**PETUNJUK LATIHAN:**
Mohon sebutkan ayat yang, menurut teks tentang pengharaman zina, memuat pensyariatan izin masuk rumah.

Dalil ini bagi yang enggan
melakukan pengkajian tentu tidak akan pernah bisa menjawab
pertanyaan-pertanyaan orientalis atau kafir sekalipun terkait pensyari’atan
ini.
Mereka tentu akan sekedar
menjawab bahwa hal tersebut memang sudah ketentuan tanpa mampu memaparkan
filosofis bahkan hikmah apa yang terdapat dalam syari’ah yang agung ini.
Pengharaman zina ini tentu
mempunyai makna yang sangat luas. Zina diharamkan karena Islam menghendaki
kemashlahatan bagi umatnya.
Bisa dibayangkan jika zina
dilegalkan, bagaimana hancurnya umat ini. Yang dominan menjadi korbannya tentu
wanita.
Siapa yang akan bertanggungjawab
terhadap bayi yang dikandungnya,siapa yang melindungi mereka ketika cemoohan
datang dari masyarakat.
Kemudian juga tekanan mental
ketika ia hamil. Belum lagi aborsi menjamur, karena wanita yang tidak bermoral
akan rela membunuh janinnya demi alasan profesi.
Tentunya problem seperti ini
tidak akan pernah ada jika persoalan hubungan intim itu ada aturannya. Dengan
diharamkannya zina, lebih banyak nyawa yang akan terselamatkan.
Juga lebih banyak kemashlahatan
kepada umat tanpa menzholimi fitrah syahwati manusia. Inilah Islam, menjawab
setiap permasalahan umat dengan detail.
Pada kebutuhan primer ini
ternyata bukan zinanya saja yang diharamkan. Dikatakan bahwa sesuatu yang wajib
maka wajib pula penghubung (sesuatu yang menghantarkan kepada yang wajib)
kewajiban tersebut, mafhum mukhalafahnya adalah sarana yang menghantarkan
seseorang berzina haram pula dilakukan.
Oleh karenanya, kata yang
digunakan dalam pengharaman tersebut di atas bukanlah pada mengahramkan zina,
melainkan diharamkan mendekatinya.
Hal ini didukung pula oleh Q.S.
an-Nur 30-31 tentang pengharaman melihat aurat, serta pensyari’atan izin masuk
rumah yang terdapat dalam Q.S. an-Nur ayat 27.
Untuk kebutuhan sekunder, kami
belum menemukan dalil atau contoh lain yang tepat untuk dijadikan hujjah
mengapa begini/begitu?
Dengan demikian, maaf jika kami
meloncat karena tidak sesuai dengan bahasan sebelumnya. Hal ini bisa disebut
bahwa pembahasan pada poin B ini tidak hierarkis.
Islam melarang wanita melakukan
sendiri akad nikahnya, hal ini tentu memiliki alasan dan hikmah tersendiri.
Tapi dalam hal ini, kami tidak dapat menemukan jawaban yang logis terkait
dengan hikmah dari pelarangan tersebut.

**BAHAN:**
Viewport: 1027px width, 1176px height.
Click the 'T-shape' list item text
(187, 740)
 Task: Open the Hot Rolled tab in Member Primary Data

**JAWABAN LENGKAP:**
Q.S. an-Nur ayat 27.